If notice has been given as provided in the Indenture and
funds for the redemption of any 2009 Notes (or any portion thereof)
called for redemption shall have been made available on the redemption
date referred to in such notice, such 2009 Notes (or any portion
thereof) will cease to bear interest on the date fixed for such
redemption specified in such notice and the only right of the Holders of
the 2009 Notes will be to receive payment of the Redemption Price, with
respect to such 2009 Notes or portion thereof so redeemed.
Notice of any optional redemption of any 2009 Notes (or
any portion thereof) will be given to Holders at their addresses, as
shown in the security register for the 2009 Notes, not more than 60 nor
less than 30 days prior to the date fixed for redemption. The notice of
redemption will specify, among other items, the Redemption Price and the
principal amount of the 2009 Notes held by such Holder to be redeemed.
On the third Business Day preceding the date notice of redemption is
given, the Company will notify the Trustee of the Redemption Price and
the Trustee may rely and shall be fully protected in acting upon the
determination of the Company as to such Price.

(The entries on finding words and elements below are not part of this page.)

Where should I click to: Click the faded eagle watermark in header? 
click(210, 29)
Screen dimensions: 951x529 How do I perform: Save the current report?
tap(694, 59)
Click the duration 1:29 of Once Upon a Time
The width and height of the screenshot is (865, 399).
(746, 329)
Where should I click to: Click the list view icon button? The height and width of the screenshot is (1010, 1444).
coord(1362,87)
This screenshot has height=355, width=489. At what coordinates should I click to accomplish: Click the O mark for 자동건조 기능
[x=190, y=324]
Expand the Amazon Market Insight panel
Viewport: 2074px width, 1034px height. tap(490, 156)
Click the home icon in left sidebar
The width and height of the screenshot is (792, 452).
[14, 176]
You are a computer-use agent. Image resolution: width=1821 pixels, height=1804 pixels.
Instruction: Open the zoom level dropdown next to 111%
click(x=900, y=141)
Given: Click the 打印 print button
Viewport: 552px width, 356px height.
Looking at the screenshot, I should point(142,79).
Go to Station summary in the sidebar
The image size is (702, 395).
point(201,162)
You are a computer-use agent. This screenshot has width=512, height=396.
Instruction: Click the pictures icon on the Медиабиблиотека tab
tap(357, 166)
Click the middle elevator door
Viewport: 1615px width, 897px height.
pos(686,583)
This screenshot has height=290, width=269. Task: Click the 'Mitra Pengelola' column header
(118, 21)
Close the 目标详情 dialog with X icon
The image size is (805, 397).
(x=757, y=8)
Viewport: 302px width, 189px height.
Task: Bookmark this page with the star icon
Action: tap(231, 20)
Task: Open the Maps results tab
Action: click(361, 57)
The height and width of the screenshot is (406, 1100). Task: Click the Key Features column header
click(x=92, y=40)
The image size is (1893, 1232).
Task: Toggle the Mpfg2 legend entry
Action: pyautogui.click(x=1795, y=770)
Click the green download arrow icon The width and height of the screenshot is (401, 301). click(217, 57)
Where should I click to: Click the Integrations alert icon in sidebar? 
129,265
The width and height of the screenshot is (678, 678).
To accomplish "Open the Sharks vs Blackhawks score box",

The Issuer will notify the Trustee at least 45 days prior
to giving notice of redemption (or such shorter period as is
satisfactory to the Trustee) of the aggregate principal amount of 2009
Notes to be redeemed and their redemption date. If less than all the
2009 Notes are to be redeemed at the option of the Issuer, the Trustee
shall select, in such manner as it shall deem fair and appropriate, the
2009 Notes to be redeemed in whole or in part.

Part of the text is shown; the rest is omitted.